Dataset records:
━━━━━━━━━━━━━━━━━━━━━━━━━━━━━━

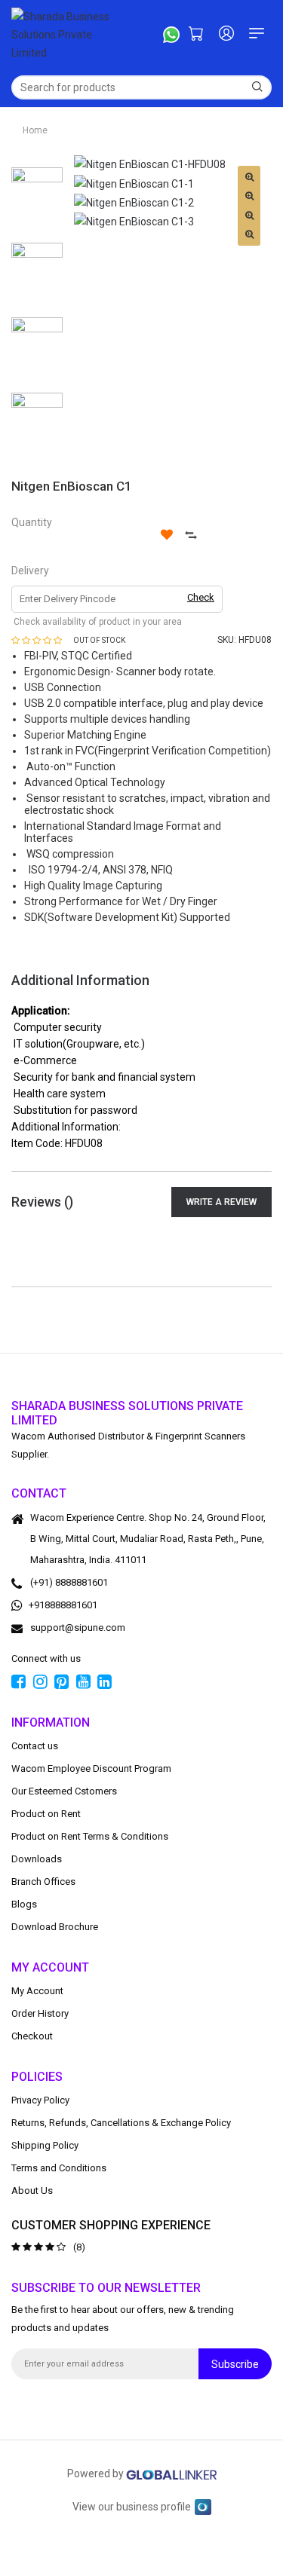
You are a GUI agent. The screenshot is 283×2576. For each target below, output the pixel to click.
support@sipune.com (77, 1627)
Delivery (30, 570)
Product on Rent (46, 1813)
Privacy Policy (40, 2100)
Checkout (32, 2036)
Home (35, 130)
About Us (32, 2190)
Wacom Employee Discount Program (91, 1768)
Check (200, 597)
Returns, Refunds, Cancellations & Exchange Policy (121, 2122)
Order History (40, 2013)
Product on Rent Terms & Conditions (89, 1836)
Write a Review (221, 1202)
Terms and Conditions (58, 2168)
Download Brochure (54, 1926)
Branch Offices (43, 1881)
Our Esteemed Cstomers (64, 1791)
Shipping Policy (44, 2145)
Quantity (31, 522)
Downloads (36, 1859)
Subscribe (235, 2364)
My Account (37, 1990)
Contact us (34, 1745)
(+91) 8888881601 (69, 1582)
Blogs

━━━━━━━━━━━━━━━━━━━━━━━━━━━━━━

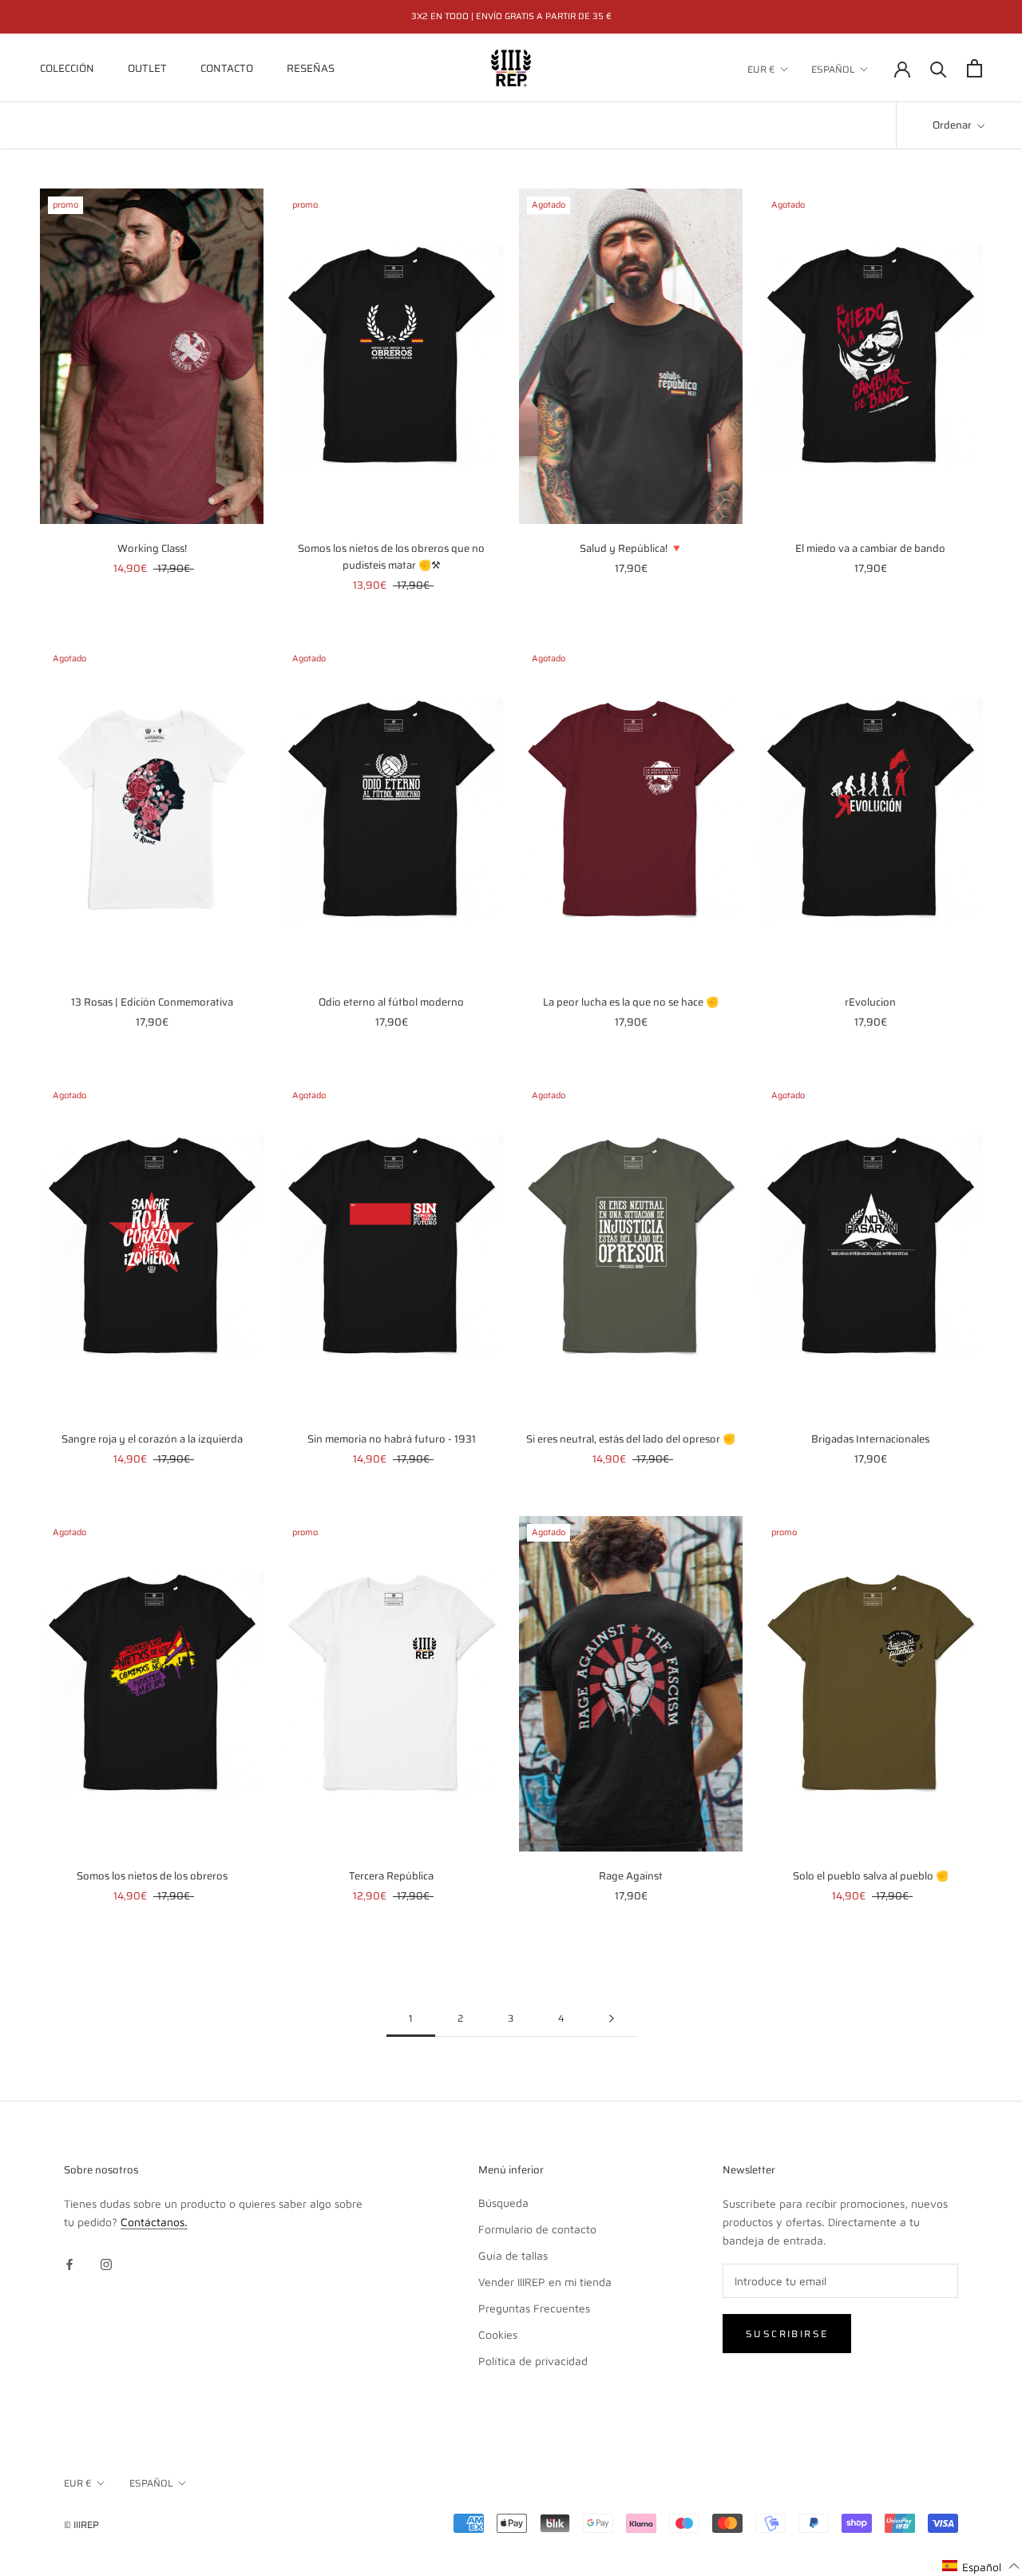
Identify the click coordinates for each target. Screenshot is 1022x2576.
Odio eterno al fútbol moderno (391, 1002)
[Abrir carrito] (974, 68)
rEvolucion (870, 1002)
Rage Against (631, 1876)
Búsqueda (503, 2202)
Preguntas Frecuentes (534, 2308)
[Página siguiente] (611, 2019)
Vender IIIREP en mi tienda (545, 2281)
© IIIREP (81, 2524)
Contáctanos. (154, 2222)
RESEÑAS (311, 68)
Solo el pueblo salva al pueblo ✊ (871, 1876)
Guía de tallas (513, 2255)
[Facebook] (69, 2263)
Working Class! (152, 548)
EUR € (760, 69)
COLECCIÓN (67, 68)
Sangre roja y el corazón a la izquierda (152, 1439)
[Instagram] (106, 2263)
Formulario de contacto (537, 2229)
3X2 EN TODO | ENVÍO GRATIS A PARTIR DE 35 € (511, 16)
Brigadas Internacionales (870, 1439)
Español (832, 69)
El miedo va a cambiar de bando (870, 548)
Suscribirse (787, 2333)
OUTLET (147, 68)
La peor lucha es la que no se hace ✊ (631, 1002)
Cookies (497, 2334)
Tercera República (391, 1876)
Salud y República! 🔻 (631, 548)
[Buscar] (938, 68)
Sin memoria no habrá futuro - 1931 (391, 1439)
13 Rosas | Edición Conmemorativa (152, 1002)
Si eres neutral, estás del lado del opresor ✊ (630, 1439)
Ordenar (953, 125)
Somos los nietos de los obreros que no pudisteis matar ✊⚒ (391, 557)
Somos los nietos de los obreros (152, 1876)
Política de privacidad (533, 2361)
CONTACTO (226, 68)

━━━━━━━━━━━━━━━━━━━━━━━━━━━━━━

# [What the task requires]
Across the records above, return every line that contains the word "Somos".

# [Answer area]
Somos los nietos de los obreros que no pudisteis matar ✊⚒ (391, 557)
Somos los nietos de los obreros (152, 1876)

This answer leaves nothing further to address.